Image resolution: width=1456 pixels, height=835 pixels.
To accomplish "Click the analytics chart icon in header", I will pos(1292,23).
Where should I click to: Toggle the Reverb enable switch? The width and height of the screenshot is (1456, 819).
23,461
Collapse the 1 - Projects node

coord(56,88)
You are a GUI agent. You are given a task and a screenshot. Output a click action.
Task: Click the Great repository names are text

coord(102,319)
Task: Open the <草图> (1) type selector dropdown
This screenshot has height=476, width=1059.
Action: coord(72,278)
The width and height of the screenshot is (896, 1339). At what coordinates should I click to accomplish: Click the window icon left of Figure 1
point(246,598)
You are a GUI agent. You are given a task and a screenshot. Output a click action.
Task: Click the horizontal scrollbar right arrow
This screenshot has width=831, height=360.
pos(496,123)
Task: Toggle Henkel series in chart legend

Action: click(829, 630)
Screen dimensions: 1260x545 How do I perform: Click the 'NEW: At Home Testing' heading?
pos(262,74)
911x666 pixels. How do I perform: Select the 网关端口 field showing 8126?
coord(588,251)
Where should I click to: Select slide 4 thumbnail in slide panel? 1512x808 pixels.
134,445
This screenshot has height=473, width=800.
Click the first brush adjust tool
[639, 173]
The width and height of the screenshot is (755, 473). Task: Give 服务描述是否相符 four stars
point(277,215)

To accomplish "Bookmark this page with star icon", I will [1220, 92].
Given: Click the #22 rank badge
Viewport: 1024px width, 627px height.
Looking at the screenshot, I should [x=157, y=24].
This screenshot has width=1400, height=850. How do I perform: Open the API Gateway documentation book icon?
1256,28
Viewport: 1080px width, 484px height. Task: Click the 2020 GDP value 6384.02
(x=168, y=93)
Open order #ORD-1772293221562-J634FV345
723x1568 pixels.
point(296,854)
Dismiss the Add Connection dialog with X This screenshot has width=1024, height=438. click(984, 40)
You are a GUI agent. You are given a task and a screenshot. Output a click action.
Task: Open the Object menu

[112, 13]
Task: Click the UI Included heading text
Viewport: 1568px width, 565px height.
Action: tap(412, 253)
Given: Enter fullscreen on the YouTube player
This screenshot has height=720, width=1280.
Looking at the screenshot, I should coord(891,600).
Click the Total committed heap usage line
..........
▶ **GIVEN REQUEST**
Render every line of the items above as a JSON array of strings, one string per line, omitting blank lines.

▶ **SOLUTION**
[
  "Image resolution: width=1456 pixels, height=835 pixels.",
  "To accomplish \"Click the analytics chart icon in header\", I will pos(1292,23).",
  "Where should I click to: Toggle the Reverb enable switch? The width and height of the screenshot is (1456, 819).",
  "23,461",
  "Collapse the 1 - Projects node",
  "coord(56,88)",
  "You are a GUI agent. You are given a task and a screenshot. Output a click action.",
  "Task: Click the Great repository names are text",
  "coord(102,319)",
  "Task: Open the <草图> (1) type selector dropdown",
  "This screenshot has height=476, width=1059.",
  "Action: coord(72,278)",
  "The width and height of the screenshot is (896, 1339). At what coordinates should I click to accomplish: Click the window icon left of Figure 1",
  "point(246,598)",
  "You are a GUI agent. You are given a task and a screenshot. Output a click action.",
  "Task: Click the horizontal scrollbar right arrow",
  "This screenshot has width=831, height=360.",
  "pos(496,123)",
  "Task: Toggle Henkel series in chart legend",
  "Action: click(829, 630)",
  "Screen dimensions: 1260x545 How do I perform: Click the 'NEW: At Home Testing' heading?",
  "pos(262,74)",
  "911x666 pixels. How do I perform: Select the 网关端口 field showing 8126?",
  "coord(588,251)",
  "Where should I click to: Select slide 4 thumbnail in slide panel? 1512x808 pixels.",
  "134,445",
  "This screenshot has height=473, width=800.",
  "Click the first brush adjust tool",
  "[639, 173]",
  "The width and height of the screenshot is (755, 473). Task: Give 服务描述是否相符 four stars",
  "point(277,215)",
  "To accomplish \"Bookmark this page with star icon\", I will [1220, 92].",
  "Given: Click the #22 rank badge",
  "Viewport: 1024px width, 627px height.",
  "Looking at the screenshot, I should [x=157, y=24].",
  "This screenshot has width=1400, height=850. How do I perform: Open the API Gateway documentation book icon?",
  "1256,28",
  "Viewport: 1080px width, 484px height. Task: Click the 2020 GDP value 6384.02",
  "(x=168, y=93)",
  "Open order #ORD-1772293221562-J634FV345",
  "723x1568 pixels.",
  "point(296,854)",
  "Dismiss the Add Connection dialog with X This screenshot has width=1024, height=438. click(984, 40)",
  "You are a GUI agent. You are given a task and a screenshot. Output a click action.",
  "Task: Open the Object menu",
  "[112, 13]",
  "Task: Click the UI Included heading text",
  "Viewport: 1568px width, 565px height.",
  "Action: tap(412, 253)",
  "Given: Enter fullscreen on the YouTube player",
  "This screenshot has height=720, width=1280.",
  "Looking at the screenshot, I should coord(891,600).",
  "Click the Total committed heap usage line"
]